El invierno boreal 2026/2027 se perfila bajo la influencia de un Super El Niño, con anomalías oceánicas superiores a 6 °C en el Pacífico tropical y un núcleo subsuperficial que supera los 9 °C por encima de lo normal. Los modelos estacionales del ECMWF y del NCEP CFSv2 coinciden en proyectar un evento de intensidad récord, con un pico previsto entre noviembre y diciembre que ya rebasa el umbral de Super El Niño (+2 °C) y empuja hacia +3 °C.

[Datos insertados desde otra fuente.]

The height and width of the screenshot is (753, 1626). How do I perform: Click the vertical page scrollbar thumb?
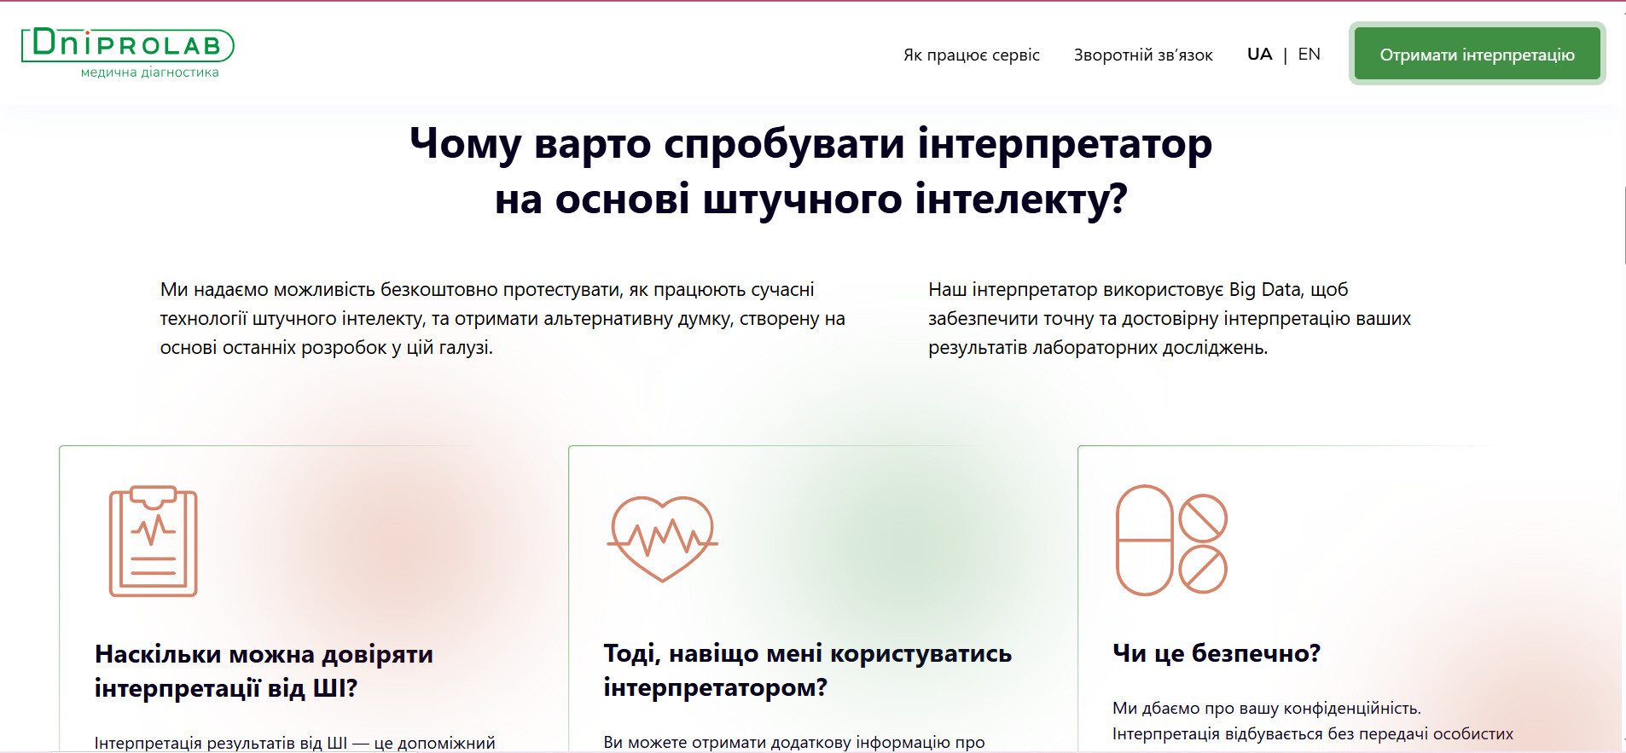tap(1623, 226)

Esta energía oceánica impulsa una cadena de ondas planetarias que reorganiza el chorro en el hemisferio norte: una baja profunda sobre el Pacífico norte, una dorsal canadiense robusta y una zona de bajas presiones sobre el sur de Estados Unidos y el Atlántico. El resultado previsto es un patrón de flujo dividido que divide las condiciones entre Norteamérica y Europa, con señales tempranas de debilitamiento del vórtice polar.
El análisis de los cuatro últimos Super El Niños muestra una dorsal ártica intensa y un chorro desplazado al sur, lo que apunta a un invierno más contrastado en temperatura y precipitación. El autor combinará en las próximas entregas mapas regionales, previsiones mensuales y perspectivas de nieve para Estados Unidos, Canadá y Europa.